§ **Problem requirements**: Each record is to be repeated exactly as it stands below.

Stored records
______
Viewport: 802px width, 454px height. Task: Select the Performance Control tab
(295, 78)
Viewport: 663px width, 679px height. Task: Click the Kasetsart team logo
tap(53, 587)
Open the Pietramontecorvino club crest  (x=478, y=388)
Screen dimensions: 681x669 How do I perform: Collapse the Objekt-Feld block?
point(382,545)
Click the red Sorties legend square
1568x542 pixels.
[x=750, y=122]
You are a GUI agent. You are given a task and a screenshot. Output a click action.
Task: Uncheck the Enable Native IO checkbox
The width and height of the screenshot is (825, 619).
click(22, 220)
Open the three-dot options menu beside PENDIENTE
______
§ **Written answer**:
Viewport: 802px width, 454px height. Task: Select the Performance Control tab
(295, 78)
Viewport: 663px width, 679px height. Task: Click the Kasetsart team logo
tap(53, 587)
Open the Pietramontecorvino club crest  (x=478, y=388)
Screen dimensions: 681x669 How do I perform: Collapse the Objekt-Feld block?
point(382,545)
Click the red Sorties legend square
1568x542 pixels.
[x=750, y=122]
You are a GUI agent. You are given a task and a screenshot. Output a click action.
Task: Uncheck the Enable Native IO checkbox
The width and height of the screenshot is (825, 619).
click(22, 220)
Open the three-dot options menu beside PENDIENTE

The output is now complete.